Large language models can reason across multiple steps — until the combination is one they have never seen before.
Researchers studying what they call the "curse of two-hop reasoning" argue the culprit is a gap in how models are supervised during training. The paper introduces a concept called "identity bridge": a minimal extra signal that forces a model to maintain an explicit representation of the intermediate entity connecting two facts. Without it, a model trained on "A relates to B" and "B relates to C" cannot reliably answer "how does A relate to C?" when that exact chain is new. With it, even a stripped-down single-layer transformer achieves out-of-distribution generalization on two-hop problems. Experiments with standard GPT-2 models confirmed the pattern, and analysis of fine-tuned mainstream LLMs showed that correct two-hop answers consistently corresponded to models that had formed a direct subject-to-answer association internally.

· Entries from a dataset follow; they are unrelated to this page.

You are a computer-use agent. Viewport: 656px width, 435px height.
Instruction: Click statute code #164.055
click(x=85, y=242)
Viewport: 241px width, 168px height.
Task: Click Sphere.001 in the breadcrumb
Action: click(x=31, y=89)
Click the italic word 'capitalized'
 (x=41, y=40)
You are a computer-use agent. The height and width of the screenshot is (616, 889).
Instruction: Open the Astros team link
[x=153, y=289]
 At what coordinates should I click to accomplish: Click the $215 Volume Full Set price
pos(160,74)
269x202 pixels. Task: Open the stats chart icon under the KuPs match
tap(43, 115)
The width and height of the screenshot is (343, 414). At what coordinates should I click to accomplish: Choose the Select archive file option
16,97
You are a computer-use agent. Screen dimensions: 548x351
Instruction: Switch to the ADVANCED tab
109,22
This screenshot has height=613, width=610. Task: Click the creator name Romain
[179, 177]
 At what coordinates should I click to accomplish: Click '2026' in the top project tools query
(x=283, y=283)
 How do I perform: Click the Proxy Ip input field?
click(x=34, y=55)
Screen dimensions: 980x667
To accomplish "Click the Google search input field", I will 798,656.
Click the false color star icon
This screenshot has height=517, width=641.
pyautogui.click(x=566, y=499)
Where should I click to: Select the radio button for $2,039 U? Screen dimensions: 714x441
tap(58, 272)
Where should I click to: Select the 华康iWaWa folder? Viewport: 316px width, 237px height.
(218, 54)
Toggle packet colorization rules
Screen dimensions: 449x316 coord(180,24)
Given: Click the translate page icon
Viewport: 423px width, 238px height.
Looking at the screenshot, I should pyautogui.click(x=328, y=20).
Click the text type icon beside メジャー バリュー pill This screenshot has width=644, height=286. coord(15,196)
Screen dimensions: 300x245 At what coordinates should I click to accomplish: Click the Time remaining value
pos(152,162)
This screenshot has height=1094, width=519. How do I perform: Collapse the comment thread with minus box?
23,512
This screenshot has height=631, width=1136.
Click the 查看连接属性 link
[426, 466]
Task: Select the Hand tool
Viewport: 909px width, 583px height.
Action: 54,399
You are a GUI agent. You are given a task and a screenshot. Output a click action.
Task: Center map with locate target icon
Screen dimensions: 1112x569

This matters because multi-hop reasoning is not an edge case — it is the backbone of any task that requires stitching together separate pieces of knowledge, from legal analysis to medical diagnosis to basic research assistance. If the failure mode is traceable to a specific missing supervision signal rather than a fundamental architectural limit, that is a more tractable problem than the field previously assumed.
The finding also reframes a debate that has run alongside every major LLM benchmark: are these models reasoning, or pattern-matching? The identity bridge result suggests the answer is more structural than philosophical — the right training nudge can coax genuine compositional generalization out of architectures that currently fall short without it.